O saxofonista e compositor norte-americano parecia quase uma
sombra do improvisador que já
atuou ao lado de monstros sagrados do jazz, como Art Blakey, Horace Silver e Miles Davis.
Numa noite de inexplicável "low
profile", Shorter limitou-se praticamente a tocar os temas de suas
composições, entregando a maior
parte dos improvisos ao guitarrista
David Gilmore (nada a ver com a
banda Pink Floyd) e ao pianista
Jim Beard.
Foi como se o veterano jazzista
estivesse decidido a focar, nessa
apresentação, somente seu trabalho de compositor. Uma faceta,
aliás, que muitos desconhecem:
Shorter é, sem dúvida, um dos autores mais originais do jazz.
²
Improvisos
O repertório escolhido cobriu
momentos significativos de sua
trajetória. "Juju" (1964) e "Angola"
(1965) marcaram os primeiros
tempos de Shorter como solista,
em álbuns (hoje clássicos) gravados para o selo Blue Note.
No entanto, quem arrancou
aplausos do público foi mesmo o
guitarrista David Gilmore, que exibiu solos eficientes e bem articulados, sem exibicionismos. Uma verdadeira façanha, por sinal, já que
estava à frente de uma platéia completamente dominada por fãs do
"guitar hero" britânico Jeff Beck.
"Masqualero" (de 1967, época
em que Shorter tocou no lendário
Miles Davis Quintet) ganhou uma
ambientação de trilha sonora, mas
quem brilhou foi mesmo o piano
de Jim Beard, num improviso essencialmente rítmico.

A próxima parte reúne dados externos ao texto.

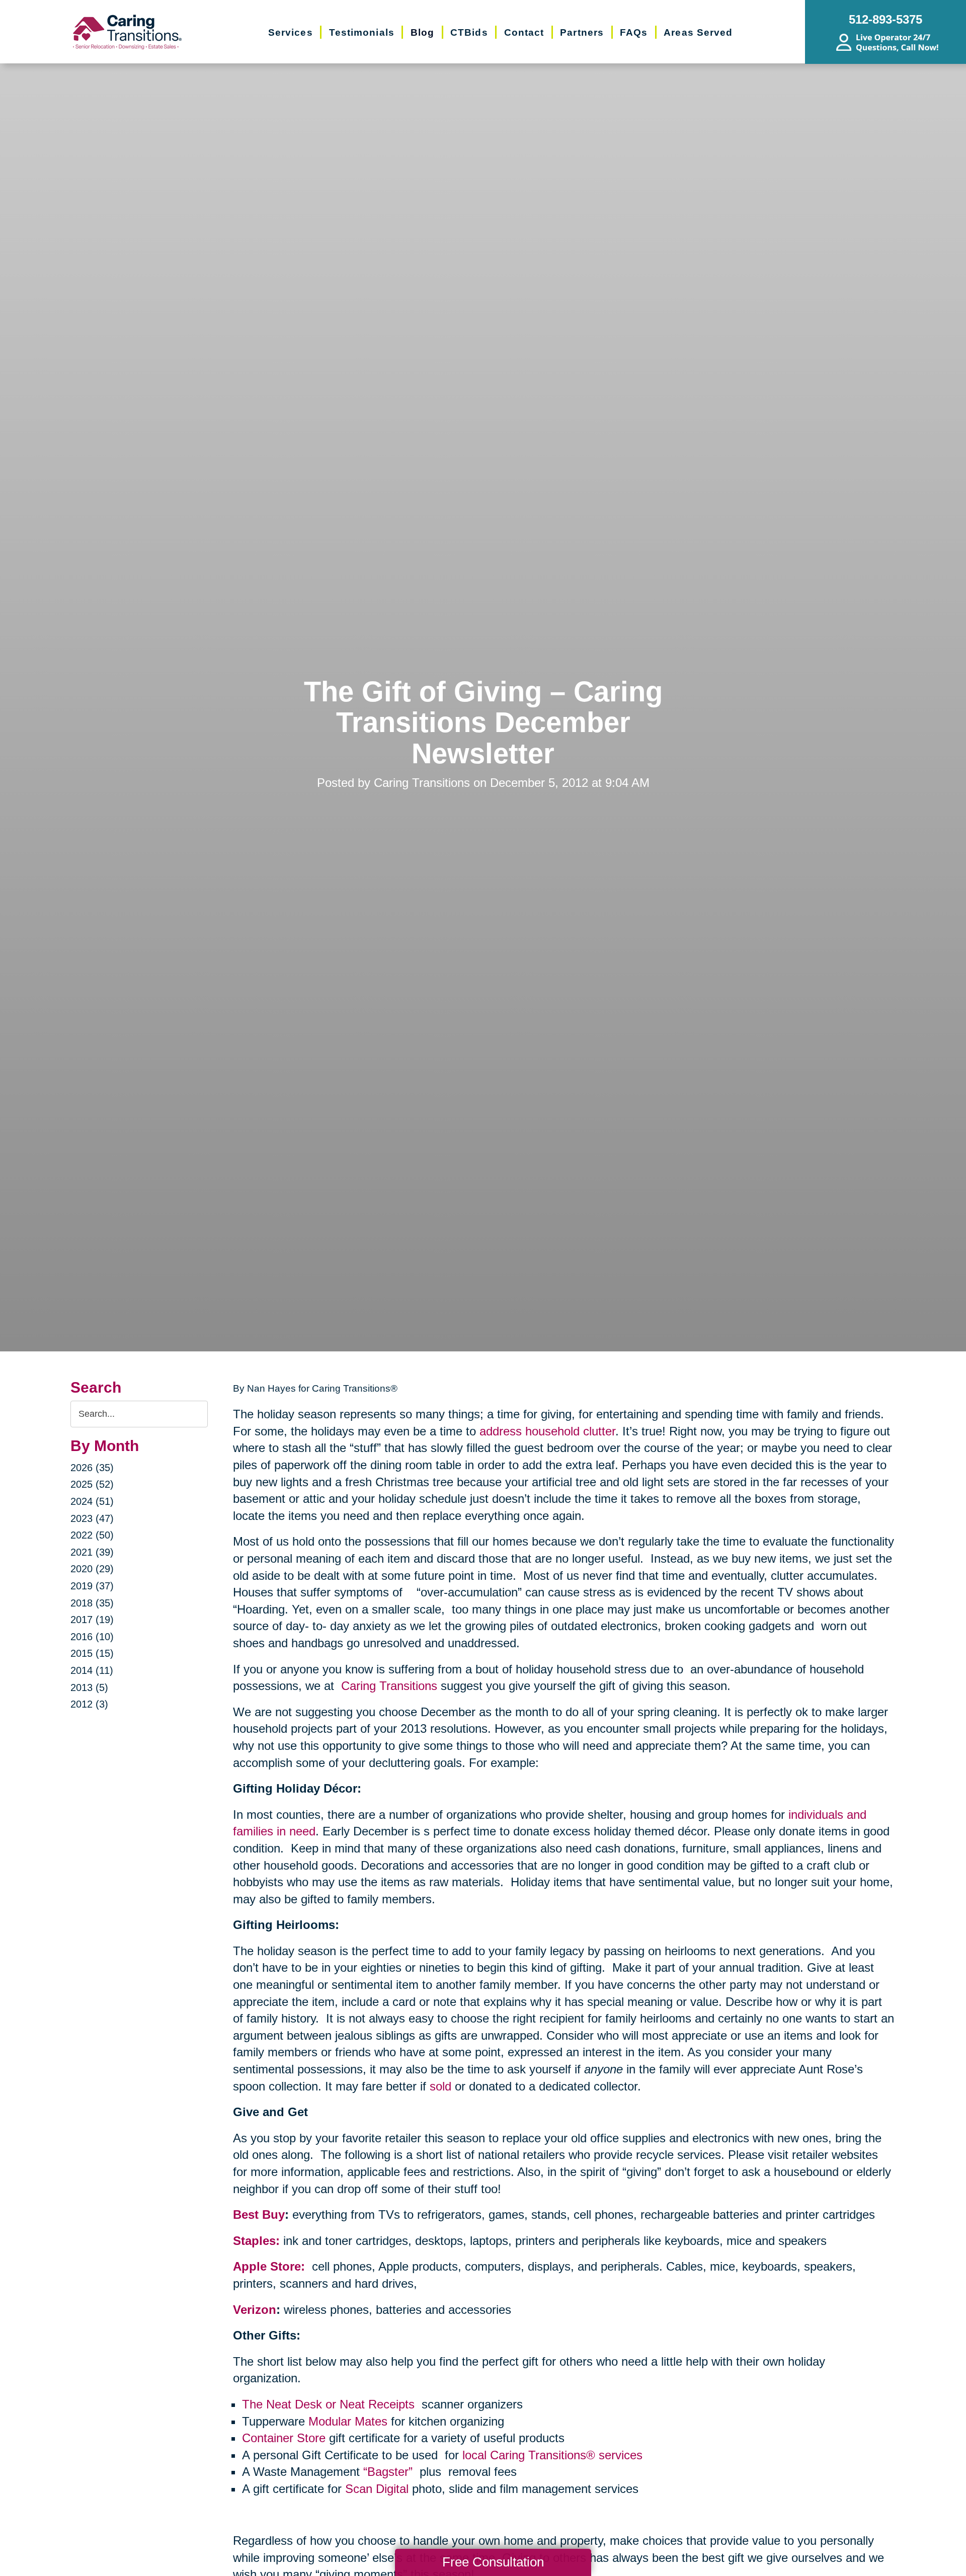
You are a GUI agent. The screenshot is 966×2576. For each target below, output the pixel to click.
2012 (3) (89, 1704)
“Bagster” (389, 2471)
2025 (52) (92, 1484)
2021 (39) (92, 1552)
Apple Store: (270, 2266)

Só mesmo na meditativa "Meridianne -±A Wood Sylph" (composição extraída de "1+1", o recente
álbum gravado em parceria com o
pianista Herbie Hancock) é que
Shorter exibiu um pouco mais de
seu know-how de improvisador,
num belo duo com Beard.
Excessivamente discreto, até
mesmo no tempo de duração de
seu concerto, Shorter saiu do palco
em menos de uma hora, mas foi
obrigado a retornar graças aos pedidos do público (outra surpresa,
para quem esperava até possíveis
vaias vindas dos beckmaníacos
mais ansiosos).
O bis acabou resultando no ponto alto do show: em uma versão
bastante livre de "Footprints",
Shorter concedeu enfim um solo à
altura de sua arte.
Uma pena que, justamente nessa
noite, Shorter tenha quase esquecido sua definição de jazz. Para o gladiador que é, combateu muito
pouco.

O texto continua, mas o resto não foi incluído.